2. Description of the Related Art Conventionally, as a variable resonance device used in this type of RF modulator circuit or television tuner circuit, for example, a rotor having a stator electrode plate is rotatably supported on a rotor shaft, and the rotor shaft is mounted on the rotor shaft. A trimmer capacitor provided with an electrode plate, and a coil forming a resonance circuit between the trimmer capacitor and the coil are arranged on a small printed circuit board to form a circuit, connection terminals are derived from the printed circuit board, and the trimmer capacitors and It had a configuration in which a shield case was placed on a printed circuit board so as to cover the coil. Then, by rotating the rotor shaft of the trimmer capacitor, the position of the rotor electrode plate with respect to the stator electrode plate is varied to finely adjust the resonance frequency.

[0003]

However, in the variable resonance device having the above-described structure, the independently assembled trimmer capacitor is mounted on the printed circuit board, and the trimmer capacitor is connected to the coil via the circuit pattern on the printed circuit board. Since a resonance circuit is formed, there is a limit in reducing the overall size. In recent years, further reduction in the size of electronic devices has been desired, and therefore, a device has been required from the viewpoint of reducing the size of the variable resonance device. Also, the frequency handled in the modulator circuit or TV tuner circuit used by the variable resonance device is high frequency or super high frequency, and the resonance frequency changes due to slight deformation or displacement of the coil. It is necessary to fix it by coating it, etc., which complicates production.

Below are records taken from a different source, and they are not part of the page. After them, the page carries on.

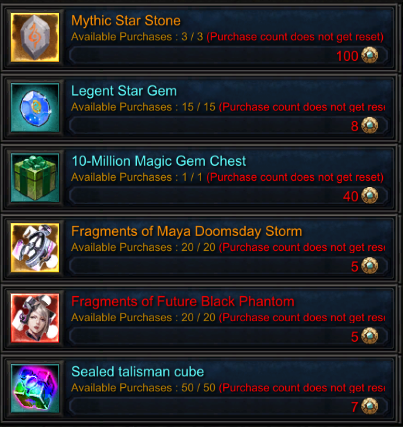403x427 pixels.
Task: Select Fragments of Maya Doomsday Storm title
Action: 186,231
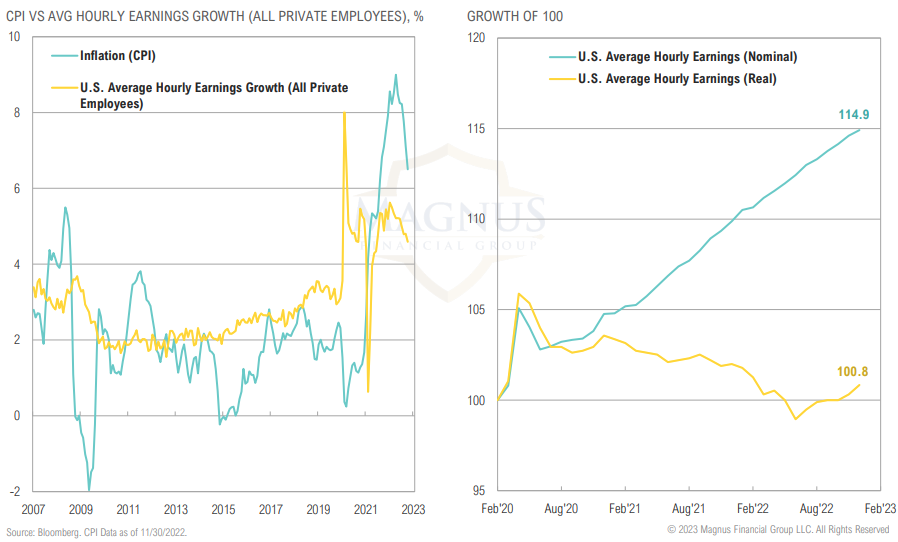898x542 pixels.
Task: Click the 2021 x-axis label
Action: pos(366,509)
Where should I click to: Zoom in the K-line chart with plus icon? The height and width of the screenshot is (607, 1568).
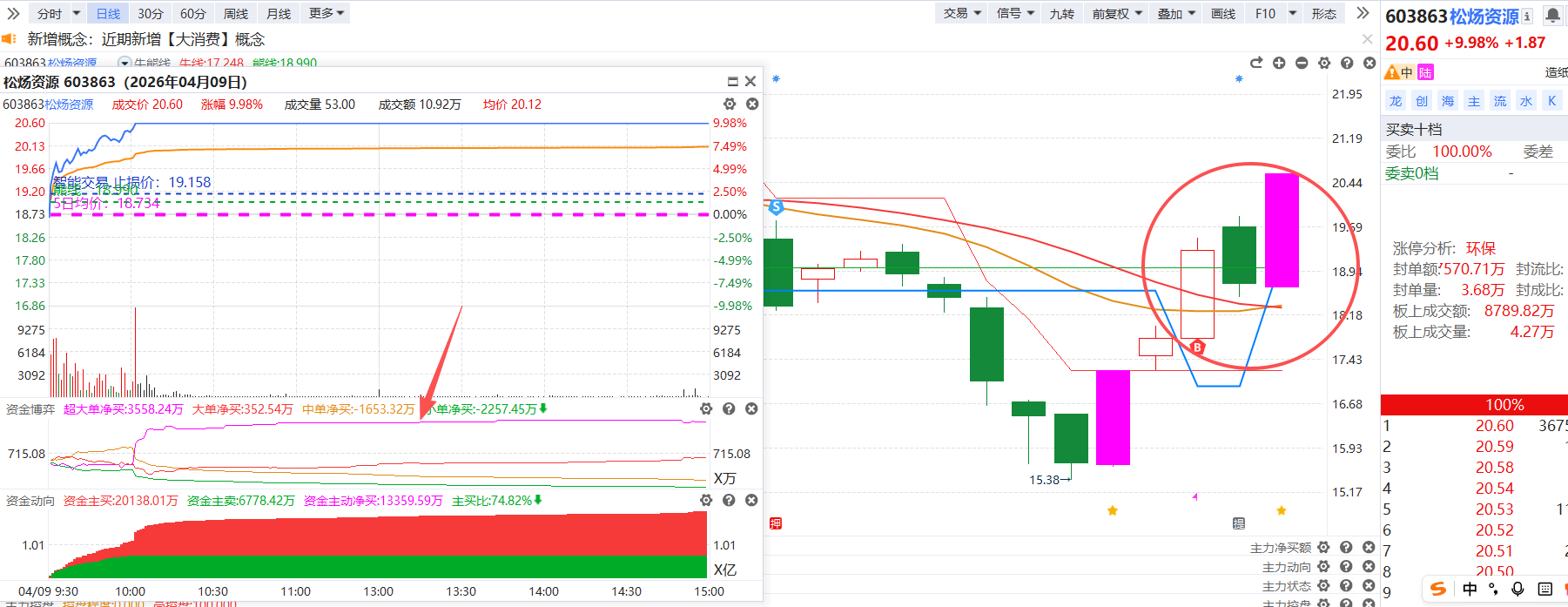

Further, when the variable resonator is connected in parallel to an external circuit, one end of the trimmer capacitor cannot be grounded as compared with the non-parallel type, so that special arrangement is required for the configuration of the trimmer capacitor. The present invention has been made in order to solve such a conventional drawback, and provides a variable resonance device that can be further miniaturized, suppresses variation in resonance frequency, and can be used in various connection states. With the goal.

[0005]

In order to solve such a problem, the present invention is to fix a relay terminal through an insulating substrate and to have a rotor electrode plate rotatable on the insulating substrate from one side thereof. And a stator electrode plate fitted on the relay terminal and supported on one side of the rotor .
A trimmer capacitor is formed from the stator , the lead-out piece is led out from the rotor electrode plate to the opposite surface side, and one end of the lead wire of a coil formed by winding a lead wire is connected to the relay terminal on one side thereof and the stator is formed. The conductor is connected to the electrode plate, and the other end of the conductive wire penetrates the insulating substrate and protrudes toward the facing surface. In the present invention, it is preferable to dispose the coil on the outer surface of a bobbin protruding from the insulating substrate on one side, or to form the bobbin by forming an annular groove on one side of the insulating substrate.

[0006]

In the present invention provided with such means, the trimmer capacitor is formed by supporting the stator electrode plate on the relay terminal fixed to the insulating substrate and supporting the rotor electrode plate on the insulating substrate. If the other end of the conductor forming the wire is supported by the insulating substrate and one end of the conductor is connected to the relay terminal, the trimmer capacitor and the coil are integrally fixed by the insulating substrate, and the resonance circuit has a short circuit configuration. It is formed, and the coil is also supported by the relay terminal and the insulating substrate. And in the structure which arrange | positions the said coil on the bobbin outer periphery of an insulating substrate, a coil is positioned correctly. Further, in a configuration in which a bobbin is formed by forming an annular groove on one side of the insulating substrate, the coil is positioned only by fitting the coil into the annular groove.

[0007]

DESCRIPTION OF THE PREFERRED EMBODIMENTS Embodiments of the present invention will be described below with reference to the drawings. 1 and 2 are cross-sectional views showing one embodiment of the variable resonance device according to the present invention (FIG. 2 is a cross section taken along line II-II in FIG. 1). In addition, it shows in the state seen from some fronts. 1 and 2, a trimmer capacitor 3 and a coil 5 are attached to an insulating substrate 1 formed by molding steatite, alumina porcelain, or the like, and the coil 5 is mounted on one side (upper side in the drawing) of the insulating substrate 1. Of the trimmer capacitor 3
It is connected to the. The insulating substrate 1 is, as shown in FIG.
It has a relatively flat block shape, and a half in the longitudinal direction is thicker than the other. Concave portions 7 and 9 are formed on the lower surface side in a thick portion, and the through holes 11 and 13 is formed in the insulating substrate 1, and a support hole 15 through which the other end 5b of the coil 5 is inserted is formed in a thin portion.
Are formed through.

In the insulating substrate 1, a U-shaped lead piece 17 penetrates from the upper surface side in the vicinity of the through hole 13 and hangs from the recess 9. A through-hole 17a is formed in the middle piece of the lead-out piece 17, and the rotor shaft 19 penetrates through the through-hole 17a and hangs down from the concave portion 9, and two washers 21a having different diameters in the concave portion 9 are provided. , 21b are fitted and their tips are expanded and deformed, and the rotor shaft 19 is
And is rotatably supported by
Are electrically connected. The rotor shaft 19 is formed integrally with a semi-circular rotor electrode plate 23 at a small interval, and has an engagement protrusion 2 of an adjustment knob 25 to be described later at an upper end.
An engagement groove 19a engaging with 5a is formed, and a rotor 27 is formed.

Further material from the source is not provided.